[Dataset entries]

·····

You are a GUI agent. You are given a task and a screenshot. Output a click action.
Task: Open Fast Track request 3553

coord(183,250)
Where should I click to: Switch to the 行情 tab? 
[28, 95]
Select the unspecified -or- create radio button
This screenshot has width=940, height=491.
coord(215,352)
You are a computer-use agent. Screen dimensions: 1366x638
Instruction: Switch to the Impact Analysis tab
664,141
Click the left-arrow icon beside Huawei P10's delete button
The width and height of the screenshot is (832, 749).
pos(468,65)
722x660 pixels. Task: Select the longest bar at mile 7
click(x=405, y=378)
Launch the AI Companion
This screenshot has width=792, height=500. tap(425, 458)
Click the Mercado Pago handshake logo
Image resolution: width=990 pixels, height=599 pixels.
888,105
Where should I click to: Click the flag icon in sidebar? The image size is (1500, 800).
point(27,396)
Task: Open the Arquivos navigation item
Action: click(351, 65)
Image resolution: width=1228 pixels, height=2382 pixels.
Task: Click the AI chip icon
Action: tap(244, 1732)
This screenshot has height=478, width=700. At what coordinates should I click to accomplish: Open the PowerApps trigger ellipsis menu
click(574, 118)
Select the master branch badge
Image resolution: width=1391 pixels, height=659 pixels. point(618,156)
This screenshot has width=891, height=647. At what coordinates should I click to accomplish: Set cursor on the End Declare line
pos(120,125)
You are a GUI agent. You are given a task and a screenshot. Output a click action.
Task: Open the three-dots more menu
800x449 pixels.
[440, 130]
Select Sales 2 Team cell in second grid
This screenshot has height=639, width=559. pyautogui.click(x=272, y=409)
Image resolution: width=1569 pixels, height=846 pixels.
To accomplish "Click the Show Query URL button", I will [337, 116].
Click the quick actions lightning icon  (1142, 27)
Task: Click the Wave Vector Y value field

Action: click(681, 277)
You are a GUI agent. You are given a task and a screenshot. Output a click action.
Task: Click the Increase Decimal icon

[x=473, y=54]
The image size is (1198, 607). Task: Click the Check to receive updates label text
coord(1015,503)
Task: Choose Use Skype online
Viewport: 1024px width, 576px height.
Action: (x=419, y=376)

·····

Exercise objective: Look above for the line that contains "Task: Click the Wave Vector Y value field". That line and every line after it through the end of the data must be written out exactly, with nothing else.

Output for this task:
Task: Click the Wave Vector Y value field

Action: click(681, 277)
You are a GUI agent. You are given a task and a screenshot. Output a click action.
Task: Click the Increase Decimal icon

[x=473, y=54]
The image size is (1198, 607). Task: Click the Check to receive updates label text
coord(1015,503)
Task: Choose Use Skype online
Viewport: 1024px width, 576px height.
Action: (x=419, y=376)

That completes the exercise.